# Yahoo Topic Classification

In this notebook we create document embeddings using BERT, and test whether we can classify yahoo topics using an SVM with linear kernel. BERT model is available via SparkNLP.

The preprocessing steps are different to when we use a non deep learning solution, as was the case with the TFI-IDF document embeddings.

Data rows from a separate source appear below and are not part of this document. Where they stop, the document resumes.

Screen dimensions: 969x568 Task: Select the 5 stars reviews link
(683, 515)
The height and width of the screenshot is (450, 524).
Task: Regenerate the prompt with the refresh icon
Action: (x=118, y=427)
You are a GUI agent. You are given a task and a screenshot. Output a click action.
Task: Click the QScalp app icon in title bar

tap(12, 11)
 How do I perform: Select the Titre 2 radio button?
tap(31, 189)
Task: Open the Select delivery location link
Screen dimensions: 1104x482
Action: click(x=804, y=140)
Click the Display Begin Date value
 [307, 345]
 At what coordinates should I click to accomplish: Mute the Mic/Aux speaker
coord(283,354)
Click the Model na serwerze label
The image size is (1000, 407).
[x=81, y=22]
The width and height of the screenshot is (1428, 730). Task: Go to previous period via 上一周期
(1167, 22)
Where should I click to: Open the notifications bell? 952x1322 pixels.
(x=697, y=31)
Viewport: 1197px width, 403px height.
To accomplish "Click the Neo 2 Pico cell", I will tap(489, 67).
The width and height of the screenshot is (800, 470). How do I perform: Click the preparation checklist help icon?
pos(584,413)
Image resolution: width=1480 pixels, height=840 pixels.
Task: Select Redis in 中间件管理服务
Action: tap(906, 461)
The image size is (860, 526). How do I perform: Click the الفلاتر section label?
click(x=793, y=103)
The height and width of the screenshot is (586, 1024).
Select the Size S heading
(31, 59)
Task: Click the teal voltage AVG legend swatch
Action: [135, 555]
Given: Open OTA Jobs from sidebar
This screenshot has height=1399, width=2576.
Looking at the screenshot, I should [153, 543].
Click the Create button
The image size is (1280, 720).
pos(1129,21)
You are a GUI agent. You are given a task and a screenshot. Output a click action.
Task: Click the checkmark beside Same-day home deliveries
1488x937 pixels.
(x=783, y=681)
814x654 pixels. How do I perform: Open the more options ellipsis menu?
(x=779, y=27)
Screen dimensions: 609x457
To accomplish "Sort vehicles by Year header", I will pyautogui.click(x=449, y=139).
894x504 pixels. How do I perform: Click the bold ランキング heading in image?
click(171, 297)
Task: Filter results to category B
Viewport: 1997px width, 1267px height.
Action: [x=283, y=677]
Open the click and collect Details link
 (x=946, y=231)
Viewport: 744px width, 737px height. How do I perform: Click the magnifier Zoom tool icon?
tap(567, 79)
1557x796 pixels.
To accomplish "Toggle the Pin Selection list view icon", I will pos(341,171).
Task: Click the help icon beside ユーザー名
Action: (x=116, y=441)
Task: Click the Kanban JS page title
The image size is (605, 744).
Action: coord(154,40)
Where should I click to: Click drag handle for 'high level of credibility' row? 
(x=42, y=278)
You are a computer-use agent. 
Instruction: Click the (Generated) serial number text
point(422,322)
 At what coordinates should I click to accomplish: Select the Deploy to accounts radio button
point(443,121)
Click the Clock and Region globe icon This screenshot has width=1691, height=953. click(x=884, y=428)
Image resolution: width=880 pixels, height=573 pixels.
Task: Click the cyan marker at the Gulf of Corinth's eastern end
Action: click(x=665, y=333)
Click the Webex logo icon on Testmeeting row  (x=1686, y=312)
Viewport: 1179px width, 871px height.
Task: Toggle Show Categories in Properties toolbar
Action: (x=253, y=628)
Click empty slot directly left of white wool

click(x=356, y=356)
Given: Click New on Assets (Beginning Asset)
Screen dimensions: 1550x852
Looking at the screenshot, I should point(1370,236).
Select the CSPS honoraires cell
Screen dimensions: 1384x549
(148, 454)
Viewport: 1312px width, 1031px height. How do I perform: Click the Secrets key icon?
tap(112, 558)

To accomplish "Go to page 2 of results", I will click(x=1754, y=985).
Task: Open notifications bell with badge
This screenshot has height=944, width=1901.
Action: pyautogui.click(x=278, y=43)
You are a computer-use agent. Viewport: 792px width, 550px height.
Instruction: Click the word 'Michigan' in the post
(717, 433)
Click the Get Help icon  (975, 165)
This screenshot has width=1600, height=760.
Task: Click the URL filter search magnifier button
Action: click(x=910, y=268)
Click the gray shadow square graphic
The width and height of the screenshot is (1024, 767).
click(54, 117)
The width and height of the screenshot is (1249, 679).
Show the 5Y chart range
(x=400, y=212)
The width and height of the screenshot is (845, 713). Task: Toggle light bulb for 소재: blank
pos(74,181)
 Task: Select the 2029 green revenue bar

## Setting up Libraries and Environments

In [4]:
import findspark
findspark.init()


In [5]:
# Basic
import pandas as pd
import numpy as np
import pyspark
from pyspark import SparkFiles

# Data Manipulation
from pyspark.sql import SparkSession
from pyspark.sql.types import *
from pyspark.sql.functions import *
from pyspark.sql.window import Window

# ML
from pyspark.ml.feature import *
from pyspark.ml.linalg import Vector
from pyspark.ml import Pipeline
from pyspark.ml.classification import LinearSVC, OneVsRest, LogisticRegression
from pyspark.ml.evaluation import MulticlassClassificationEvaluator


In [6]:
# Import Spark NLP
import sparknlp
from sparknlp.base import *
from sparknlp.annotator import *
from sparknlp.common import *
#from sparknlp.embeddings import *

# Start Spark Session with Spark NLP
from pyspark.sql import SparkSession
spark = sparknlp.start()

spark = SparkSession \
.builder \
.config("spark.driver.extraClassPath", "lib/sparknlp.jar") \
.config("sparl.executor.extraClassPath", "lib/sparknlp.jar") \
.getOrCreate()


'''
# extra args from tutorial
.config("spark.driver.memory","16G")\
.config("spark.driver.maxResultSize", "0") \
.config("spark.kryoserializer.buffer.max", "2000M")\
.config("spark.jars.packages", "com.johnsnowlabs.nlp:spark-nlp_2.12:4.2.4")\
'''

## Data Import

In [7]:
schema_list = [
    StructField('Label', StringType(), False), 
    StructField('Title', StringType(), True), 
    StructField('Content', StringType(), True),
    StructField('Answer', StringType(), True),
    StructField('Set', StringType(), True)
]
schema_df = StructType(fields=schema_list)

In [8]:
# Import Data from reduced folders
df = spark.read.csv("../data/reduced", schema=schema_df)

## Data Preview
This includes some basic view of the data before processing

In [9]:
df.show(5)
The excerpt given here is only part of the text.